[PROVIDED TEXT]
•••••
Have you ever been somewhere that you have never been before, but felt like there was something about it that struck a chord in your mind and seemed familiar? If so, you've experienced the mental phenomenon known as déjà vu.
Déjà vu happens to most people but it's something that no one has yet to fully understand. Approximately 60 to 70 percent of people have experienced déjà vu on at least one occasion in their lives. When it happens, one of our senses - be it our sight, sound, smell or taste - can convince us that we have lived through an experience before even if we know on a rational level that we have not.
Scientists have come up with physiological hypotheses of why déjà vu exists but to date nothing has been proven conclusively. It is important to stop here and note that déjà vu, which is being convinced that a first visit to a place seems known or familiar even when it is not, is not the same as other similar phenomena such as precognition and clairvoyance.
Precognition is when an individual has a premonition about an event that will occur in the future. Clairvoyance is when an individual is able to perceive something that is out of the natural range of any of the five senses. These two phenomena are closely linked to déjà vu but are not exactly the same.
Types of Déjà Vu
If déjà vu is looked at in a broad manner it can be broken down into two categories. These categories include associative déjà vu and biological déjà vu.
Associative déjà vu is more common. This is the kind of déjà vu that the average healthy individual experiences. In this case the person can see, hear, smell, or touch something that evokes a feeling in them that is associated with a similar sensation to something they have experienced in the past. Researchers believe this kind of déjà vu is connected to the memory centers found in the brain.
Biological déjà vu happens to those individuals who suffer from temporal lobe epilepsy. In fact, these people often have an unusual experience such as this before they have a seizure. Déjà vu of this kind is often described as being very intense. It's an easier way for scientists to study the phenomenon and has helped them identify the parts of the brain that play a role in the sensations that arise. However, many researchers believe that associative déjà vu, sometimes called typical déjà vu, and biological déjà vu are very different in nature.
Theories Regarding Déjà Vu
Many individuals, including those in the scientific and medical community, have tried to explain away the phenomena of déjà vu. Is it a psychic phenomenon or is it not? Why do some people experience it and not others? What is at work here when a person believes they have visited a place before but in reality have never set foot in that spot? These are all questions that at present defy answers.
•••••
Stored items:
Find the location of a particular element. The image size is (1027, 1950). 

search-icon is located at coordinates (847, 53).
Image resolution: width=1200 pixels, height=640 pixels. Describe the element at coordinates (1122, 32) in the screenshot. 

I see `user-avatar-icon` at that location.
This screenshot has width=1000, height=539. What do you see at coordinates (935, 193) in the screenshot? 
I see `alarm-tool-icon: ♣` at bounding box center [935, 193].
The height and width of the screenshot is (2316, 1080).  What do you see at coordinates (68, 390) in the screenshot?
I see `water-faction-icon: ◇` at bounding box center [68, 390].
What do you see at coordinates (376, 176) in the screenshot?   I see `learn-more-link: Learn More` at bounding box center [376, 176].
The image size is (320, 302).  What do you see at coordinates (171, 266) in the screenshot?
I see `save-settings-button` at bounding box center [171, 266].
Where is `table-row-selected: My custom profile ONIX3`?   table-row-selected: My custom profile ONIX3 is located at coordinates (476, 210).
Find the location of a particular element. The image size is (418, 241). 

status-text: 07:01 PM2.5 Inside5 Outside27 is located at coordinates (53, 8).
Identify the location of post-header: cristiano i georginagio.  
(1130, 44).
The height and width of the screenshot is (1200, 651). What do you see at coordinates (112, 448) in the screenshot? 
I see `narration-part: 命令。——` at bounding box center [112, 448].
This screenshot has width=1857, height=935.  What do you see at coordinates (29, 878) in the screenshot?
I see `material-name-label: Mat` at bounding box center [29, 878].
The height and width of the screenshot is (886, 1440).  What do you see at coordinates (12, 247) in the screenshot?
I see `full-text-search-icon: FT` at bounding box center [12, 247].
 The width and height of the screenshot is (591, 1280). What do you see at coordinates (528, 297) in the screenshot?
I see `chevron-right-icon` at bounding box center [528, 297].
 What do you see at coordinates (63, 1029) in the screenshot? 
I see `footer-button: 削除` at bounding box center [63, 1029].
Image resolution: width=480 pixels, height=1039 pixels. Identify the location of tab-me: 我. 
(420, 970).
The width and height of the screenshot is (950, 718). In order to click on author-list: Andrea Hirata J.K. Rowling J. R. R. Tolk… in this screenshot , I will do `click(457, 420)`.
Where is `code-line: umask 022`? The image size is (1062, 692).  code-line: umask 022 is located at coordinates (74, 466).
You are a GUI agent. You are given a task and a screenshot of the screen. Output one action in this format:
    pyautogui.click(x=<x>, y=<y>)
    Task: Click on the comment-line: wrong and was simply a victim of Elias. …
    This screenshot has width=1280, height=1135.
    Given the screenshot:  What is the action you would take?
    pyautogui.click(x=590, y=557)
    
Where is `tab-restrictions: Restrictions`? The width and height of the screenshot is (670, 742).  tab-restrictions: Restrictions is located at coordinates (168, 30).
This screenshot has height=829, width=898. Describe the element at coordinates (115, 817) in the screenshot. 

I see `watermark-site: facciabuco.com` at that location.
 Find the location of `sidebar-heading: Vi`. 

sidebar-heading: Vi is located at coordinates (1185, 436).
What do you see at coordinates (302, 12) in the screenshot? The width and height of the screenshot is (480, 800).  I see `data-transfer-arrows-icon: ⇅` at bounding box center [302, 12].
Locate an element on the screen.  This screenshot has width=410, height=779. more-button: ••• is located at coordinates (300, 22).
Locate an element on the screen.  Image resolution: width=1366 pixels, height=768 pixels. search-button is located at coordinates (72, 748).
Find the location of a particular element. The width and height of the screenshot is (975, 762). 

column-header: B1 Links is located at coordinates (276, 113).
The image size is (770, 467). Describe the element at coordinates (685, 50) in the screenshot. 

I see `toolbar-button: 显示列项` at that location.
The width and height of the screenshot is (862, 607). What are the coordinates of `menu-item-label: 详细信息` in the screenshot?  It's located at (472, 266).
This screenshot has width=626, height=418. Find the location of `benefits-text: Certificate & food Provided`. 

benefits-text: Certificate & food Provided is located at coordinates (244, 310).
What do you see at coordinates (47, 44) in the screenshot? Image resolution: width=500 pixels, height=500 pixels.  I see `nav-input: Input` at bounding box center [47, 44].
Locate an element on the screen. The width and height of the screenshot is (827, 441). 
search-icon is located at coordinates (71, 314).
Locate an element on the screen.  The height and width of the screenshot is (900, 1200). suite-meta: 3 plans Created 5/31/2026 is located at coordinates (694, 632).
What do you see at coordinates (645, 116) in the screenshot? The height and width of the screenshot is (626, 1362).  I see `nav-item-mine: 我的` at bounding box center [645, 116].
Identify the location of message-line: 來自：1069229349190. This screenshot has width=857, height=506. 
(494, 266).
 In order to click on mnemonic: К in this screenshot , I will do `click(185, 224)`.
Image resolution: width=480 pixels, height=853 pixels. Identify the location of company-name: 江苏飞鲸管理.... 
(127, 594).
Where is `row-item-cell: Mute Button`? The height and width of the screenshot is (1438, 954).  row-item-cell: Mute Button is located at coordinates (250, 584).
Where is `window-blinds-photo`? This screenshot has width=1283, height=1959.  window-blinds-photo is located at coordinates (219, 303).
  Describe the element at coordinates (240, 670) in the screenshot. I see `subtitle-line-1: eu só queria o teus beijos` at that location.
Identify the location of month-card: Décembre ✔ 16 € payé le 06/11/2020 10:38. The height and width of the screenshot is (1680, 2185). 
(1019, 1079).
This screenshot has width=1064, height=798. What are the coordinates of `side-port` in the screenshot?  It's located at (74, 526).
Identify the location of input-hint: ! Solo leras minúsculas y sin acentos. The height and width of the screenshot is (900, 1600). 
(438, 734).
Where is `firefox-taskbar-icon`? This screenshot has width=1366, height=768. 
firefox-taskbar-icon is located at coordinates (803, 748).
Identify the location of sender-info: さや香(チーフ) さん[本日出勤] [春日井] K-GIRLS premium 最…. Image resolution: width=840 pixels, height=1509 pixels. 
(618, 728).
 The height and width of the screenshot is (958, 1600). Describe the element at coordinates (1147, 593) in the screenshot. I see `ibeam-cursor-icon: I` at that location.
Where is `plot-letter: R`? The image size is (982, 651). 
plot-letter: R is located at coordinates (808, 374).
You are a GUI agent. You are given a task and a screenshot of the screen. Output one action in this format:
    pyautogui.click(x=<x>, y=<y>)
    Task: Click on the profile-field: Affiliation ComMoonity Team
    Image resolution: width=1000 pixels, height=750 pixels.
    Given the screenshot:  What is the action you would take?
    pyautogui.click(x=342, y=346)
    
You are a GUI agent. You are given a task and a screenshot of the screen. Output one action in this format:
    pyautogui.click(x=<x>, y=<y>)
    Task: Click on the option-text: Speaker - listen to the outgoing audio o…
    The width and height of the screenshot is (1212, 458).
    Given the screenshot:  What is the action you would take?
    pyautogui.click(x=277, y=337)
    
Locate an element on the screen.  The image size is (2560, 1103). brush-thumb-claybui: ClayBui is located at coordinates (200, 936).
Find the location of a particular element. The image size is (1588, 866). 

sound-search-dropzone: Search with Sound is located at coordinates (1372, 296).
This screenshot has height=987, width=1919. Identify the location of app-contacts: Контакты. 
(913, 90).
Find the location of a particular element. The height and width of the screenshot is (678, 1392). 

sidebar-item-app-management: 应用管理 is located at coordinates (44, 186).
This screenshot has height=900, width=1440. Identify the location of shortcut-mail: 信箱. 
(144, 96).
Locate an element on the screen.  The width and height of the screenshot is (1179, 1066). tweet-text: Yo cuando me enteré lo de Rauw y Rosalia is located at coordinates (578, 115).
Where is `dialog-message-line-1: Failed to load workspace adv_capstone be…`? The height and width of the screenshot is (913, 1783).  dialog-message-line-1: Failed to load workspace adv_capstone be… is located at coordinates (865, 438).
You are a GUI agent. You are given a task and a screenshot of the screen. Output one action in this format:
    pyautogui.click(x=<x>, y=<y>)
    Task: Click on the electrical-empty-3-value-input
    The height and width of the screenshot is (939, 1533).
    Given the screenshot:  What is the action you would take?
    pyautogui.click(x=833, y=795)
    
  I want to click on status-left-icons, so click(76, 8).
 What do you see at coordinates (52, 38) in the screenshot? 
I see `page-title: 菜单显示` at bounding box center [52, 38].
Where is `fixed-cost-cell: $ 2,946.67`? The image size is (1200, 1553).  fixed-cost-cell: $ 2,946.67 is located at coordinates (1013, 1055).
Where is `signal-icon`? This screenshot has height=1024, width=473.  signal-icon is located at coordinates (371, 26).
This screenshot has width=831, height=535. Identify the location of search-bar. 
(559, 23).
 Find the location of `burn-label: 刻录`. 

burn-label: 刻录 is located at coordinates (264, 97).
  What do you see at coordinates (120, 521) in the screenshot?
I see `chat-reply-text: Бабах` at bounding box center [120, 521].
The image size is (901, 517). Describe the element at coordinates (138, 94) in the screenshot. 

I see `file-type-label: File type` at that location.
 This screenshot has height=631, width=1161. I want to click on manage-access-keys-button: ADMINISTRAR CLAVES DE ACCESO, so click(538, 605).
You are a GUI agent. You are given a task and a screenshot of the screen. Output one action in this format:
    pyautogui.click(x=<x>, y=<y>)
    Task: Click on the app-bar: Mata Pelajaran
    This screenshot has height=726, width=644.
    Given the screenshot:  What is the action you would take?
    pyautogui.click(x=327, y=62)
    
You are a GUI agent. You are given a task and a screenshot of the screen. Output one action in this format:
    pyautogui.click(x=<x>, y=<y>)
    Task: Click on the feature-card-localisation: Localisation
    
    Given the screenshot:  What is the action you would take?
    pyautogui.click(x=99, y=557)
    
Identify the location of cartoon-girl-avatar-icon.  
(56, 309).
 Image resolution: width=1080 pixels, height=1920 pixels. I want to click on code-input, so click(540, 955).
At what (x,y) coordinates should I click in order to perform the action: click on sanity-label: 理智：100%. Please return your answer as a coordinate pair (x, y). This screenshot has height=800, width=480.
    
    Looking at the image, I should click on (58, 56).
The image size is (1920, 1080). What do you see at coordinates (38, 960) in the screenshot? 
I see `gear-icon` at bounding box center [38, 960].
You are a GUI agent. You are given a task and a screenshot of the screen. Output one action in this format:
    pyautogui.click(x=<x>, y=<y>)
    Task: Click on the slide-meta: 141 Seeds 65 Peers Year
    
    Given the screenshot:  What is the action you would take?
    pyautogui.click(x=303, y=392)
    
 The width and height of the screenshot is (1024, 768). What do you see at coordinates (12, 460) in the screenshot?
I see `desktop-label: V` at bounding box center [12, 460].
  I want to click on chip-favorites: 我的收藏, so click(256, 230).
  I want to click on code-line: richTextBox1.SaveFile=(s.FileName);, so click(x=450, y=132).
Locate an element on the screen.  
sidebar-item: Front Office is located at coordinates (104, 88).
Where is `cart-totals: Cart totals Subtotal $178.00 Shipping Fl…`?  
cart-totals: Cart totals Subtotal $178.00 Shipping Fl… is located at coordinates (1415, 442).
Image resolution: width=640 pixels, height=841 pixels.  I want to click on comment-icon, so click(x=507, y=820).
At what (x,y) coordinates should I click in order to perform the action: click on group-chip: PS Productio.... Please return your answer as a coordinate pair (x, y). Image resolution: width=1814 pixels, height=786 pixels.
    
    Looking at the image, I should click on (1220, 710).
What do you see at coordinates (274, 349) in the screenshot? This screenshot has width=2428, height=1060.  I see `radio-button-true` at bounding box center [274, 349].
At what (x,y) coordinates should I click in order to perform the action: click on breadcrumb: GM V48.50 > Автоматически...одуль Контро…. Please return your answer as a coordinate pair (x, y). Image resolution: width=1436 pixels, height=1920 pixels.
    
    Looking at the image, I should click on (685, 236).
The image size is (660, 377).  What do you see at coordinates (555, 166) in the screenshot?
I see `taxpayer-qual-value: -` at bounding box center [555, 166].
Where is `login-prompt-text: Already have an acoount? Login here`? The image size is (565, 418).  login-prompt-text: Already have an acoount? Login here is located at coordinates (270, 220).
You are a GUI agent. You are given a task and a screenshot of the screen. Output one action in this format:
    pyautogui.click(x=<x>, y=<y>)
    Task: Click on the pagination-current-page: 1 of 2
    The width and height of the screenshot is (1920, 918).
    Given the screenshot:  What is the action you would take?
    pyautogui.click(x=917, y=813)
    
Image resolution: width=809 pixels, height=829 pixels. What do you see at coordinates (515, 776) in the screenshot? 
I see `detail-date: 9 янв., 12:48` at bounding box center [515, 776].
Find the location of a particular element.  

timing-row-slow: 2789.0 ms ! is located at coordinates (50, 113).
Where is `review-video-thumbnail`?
•••••
[WHAT YOU HAVE TO DO]
Please rewrite the stretch of the passage on déjà vu from "Types of Déjà" through "in the brain.", putting "groups" in place of "categories".

[ANSWER AREA]
Types of Déjà Vu
If déjà vu is looked at in a broad manner it can be broken down into two groups. These groups include associative déjà vu and biological déjà vu.
Associative déjà vu is more common. This is the kind of déjà vu that the average healthy individual experiences. In this case the person can see, hear, smell, or touch something that evokes a feeling in them that is associated with a similar sensation to something they have experienced in the past. Researchers believe this kind of déjà vu is connected to the memory centers found in the brain.